The quarterly report suggests around 6,600 residential units were handed over in Dubai in Q3, raising total stock to 672,000 units, while an additional 20,000 units are scheduled for completion by year end. In Abu Dhabi, approximately 1,900 units were delivered in Q3, bringing the Emirate’s total dwellings to roughly 278,000 units. The research suggests the capital plans another 2,000 units – mostly within master-planned communities – to be completed by year end.

Office Space

Since there were no new office completions in Q3, Dubai’s office stock remained unchanged at 9.1 million square meters.

In Abu Dhabi, the delivery of an additional 63,000 square meters. of new space pushed up the city’s office stock to 3.93 million square meters. Whilst no new supply is planned to be delivered in the capital in the final quarter of 2022, around 53,000 square meters is scheduled to be completed in Dubai.

Over the past nine months, robust demand for good quality office space has driven down vacancy rates across both cities in turn applying upward pressure on rents. In Q3, Dubai’s Grade A CBD rents saw double-digit growth to reach an average of AED 2,084 per square meters per annum and Abu Dhabi saw a 9% rise to AED 1,750 per square meters per annum.

New enquires saw a marginal dip during the summer period but remained healthy overall in Dubai. The bulk of enquiries in Abu Dhabi were for co-working and serviced office spaces, demonstrating that hybrid working is here to stay.


While the third quarter saw no new retail projects completed in either Dubai or Abu Dhabi, the sector’s Q4 activity looks set to welcome around 154,000 sq. m. of new retail space in Dubai and 197,000 sq. m. in the capital. With ample supply available for retailers to choose from, potential tenants are being more strategic in selecting their locations for new outlets.

A moderate increase in retail rents (3% in Dubai and 5% in Abu Dhabi) reflects a sector benefitting from improving levels of consumer confidence.

While the easing in restrictions is helping footfall to recover, mall owners are recognizing the importance of differentiating their offerings in a landscape where there is ample supply. In view of greater competition, malls are introducing more experiential retail concepts and are seeking to have a greater variety of outlets for visitors to their properties.

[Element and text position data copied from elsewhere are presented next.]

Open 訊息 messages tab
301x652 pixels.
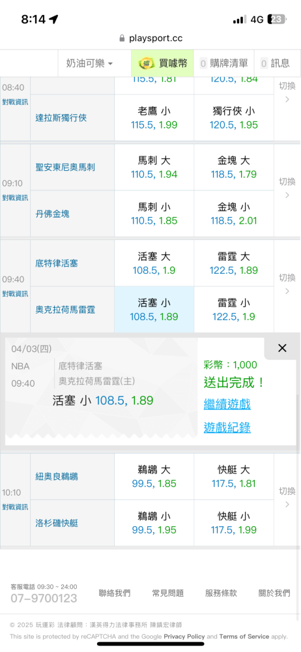coord(275,63)
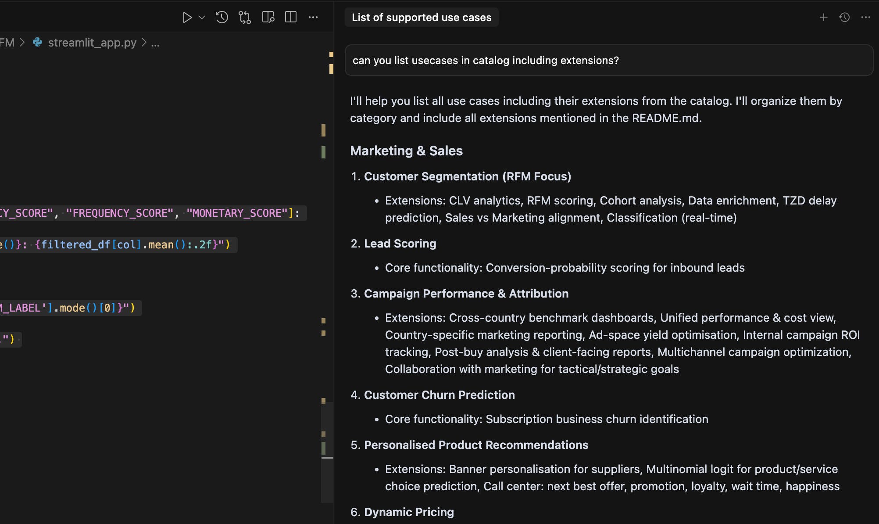This screenshot has height=524, width=879.
Task: Click the 'Dynamic Pricing' list item
Action: 409,512
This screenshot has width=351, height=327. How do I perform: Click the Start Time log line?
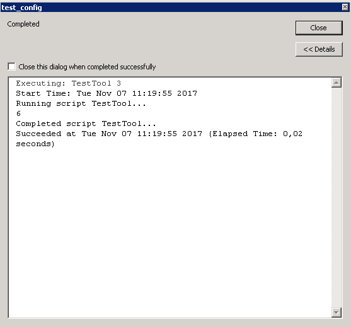pyautogui.click(x=106, y=93)
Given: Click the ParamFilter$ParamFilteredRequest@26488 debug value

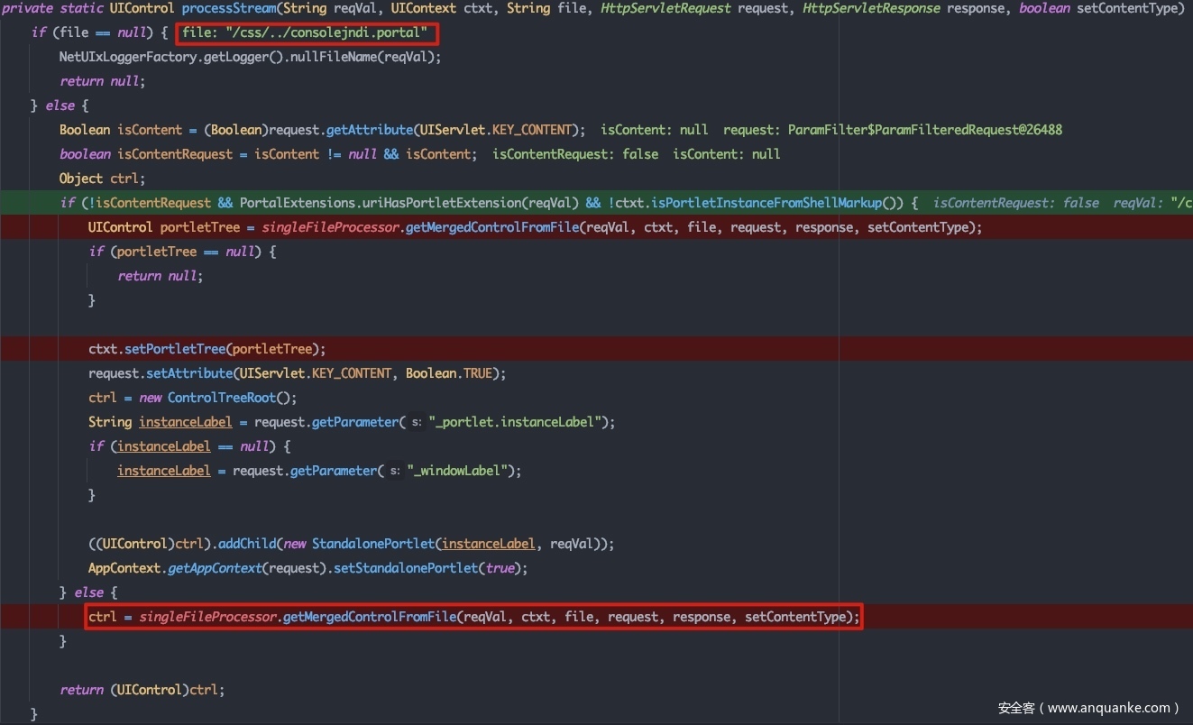Looking at the screenshot, I should point(924,130).
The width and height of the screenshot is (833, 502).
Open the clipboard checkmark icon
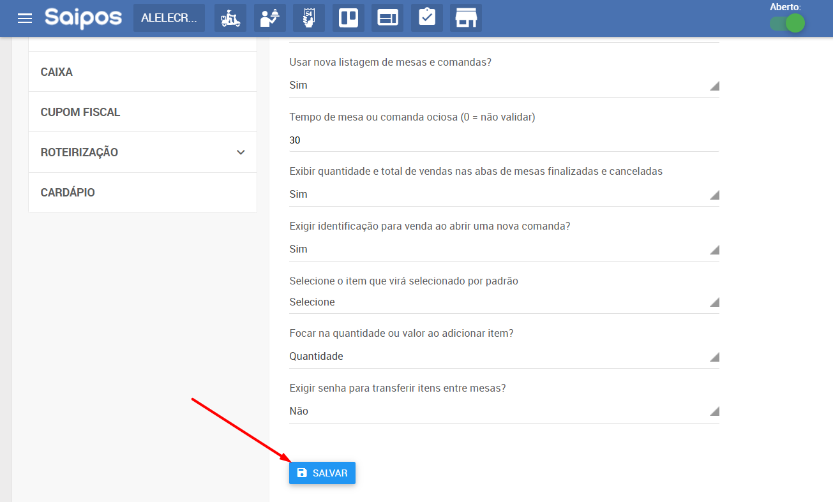pos(426,18)
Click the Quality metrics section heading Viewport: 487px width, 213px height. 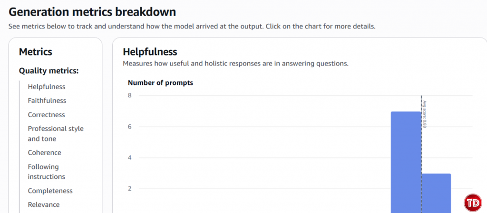point(49,71)
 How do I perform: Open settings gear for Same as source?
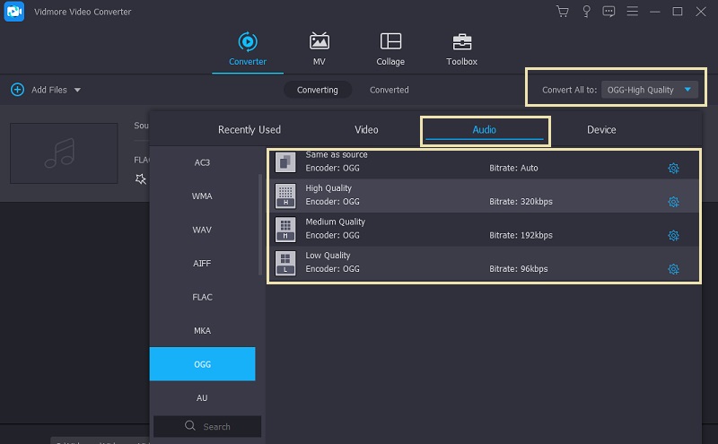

JLL anticipates more developers and landlords looking to bring in homegrown concepts – particularly in the F&B segment – as they have the appeal of offering experiences tailored to local needs, while also being relatively adaptable.


Hotels are likely to continue to perform well in the coming months, benefitting from upcoming events such as Formula 1, NBA Games and UFC 280, as well as the FIFA World Cup in Qatar, which is anticipated to have spillover effects for this market.

Dubai gained 1,000 keys in Q3, pushing up the city’s total hotel stock to 146,000 rooms. It is anticipated that the last quarter of the year will see the addition of 6,000 keys. No new hotel room stock was added in the third quarter in Abu Dhabi, but an additional 600 keys are expected to come on stream in the capital by year end.

Although summer is the low season for tourism in the UAE, the latest figures, nevertheless, demonstrate the sector’s rapid recovery following the COVID-19 pandemic.

Dubai’s Department of Economy and Tourism suggests the Emirate received around 2.95 million overnight visitors between June and August 2022, a significant jump compared to the 1.17 million recorded for the same period last year. Abu Dhabi witnessed a 24% increase in overnight visitors to 910,000, according to DCT Abu Dhabi.

While luxury and beachfront properties have been performing well, the pick-up in tourism is now also benefitting the mid- to low- segments by capturing demand from source markets that have traditionally supported these categories of hotels.

Dubai’s occupancy levels reached 70 percent between January and August 2022, a notable jump compared to the same period in 2021 (58%). Average daily rate (ADR) reached US$181 and revenue per available room (RevPAR) surged to US$ 127. In Abu Dhabi, occupancy levels reached 68%, compared to 63% last year, while ADR and RevPAR rose to US$105 and US$71, respectively.